• **AIM**
Rewrite the stretch from the line containing "Describe the element at coordinates (1350, 489)" through the end of the records, swapping "particular" for "specific" and leaving everything else unchanged. Return only those lines.

===== DATASET RECORDS =====

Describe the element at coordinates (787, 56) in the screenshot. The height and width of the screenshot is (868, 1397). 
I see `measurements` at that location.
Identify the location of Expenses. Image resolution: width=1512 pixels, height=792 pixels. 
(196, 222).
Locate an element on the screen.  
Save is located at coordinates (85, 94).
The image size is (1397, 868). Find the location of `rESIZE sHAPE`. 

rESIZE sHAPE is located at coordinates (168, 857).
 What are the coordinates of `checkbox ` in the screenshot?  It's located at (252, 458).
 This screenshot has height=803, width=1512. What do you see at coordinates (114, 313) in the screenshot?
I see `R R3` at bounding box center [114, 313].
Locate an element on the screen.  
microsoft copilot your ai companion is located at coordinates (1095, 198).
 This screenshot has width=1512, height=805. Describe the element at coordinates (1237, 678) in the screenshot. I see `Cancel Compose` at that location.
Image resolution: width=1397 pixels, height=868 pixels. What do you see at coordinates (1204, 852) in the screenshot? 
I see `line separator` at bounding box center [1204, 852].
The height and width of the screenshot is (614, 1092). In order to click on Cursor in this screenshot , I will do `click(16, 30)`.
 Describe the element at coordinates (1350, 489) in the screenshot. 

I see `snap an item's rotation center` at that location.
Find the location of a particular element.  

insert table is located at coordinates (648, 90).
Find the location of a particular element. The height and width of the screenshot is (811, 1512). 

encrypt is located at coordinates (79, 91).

=====

• **TASK OUTPUT**
 Describe the element at coordinates (1350, 489) in the screenshot. 

I see `snap an item's rotation center` at that location.
Find the location of a specific element.  

insert table is located at coordinates (648, 90).
Find the location of a specific element. The height and width of the screenshot is (811, 1512). 

encrypt is located at coordinates (79, 91).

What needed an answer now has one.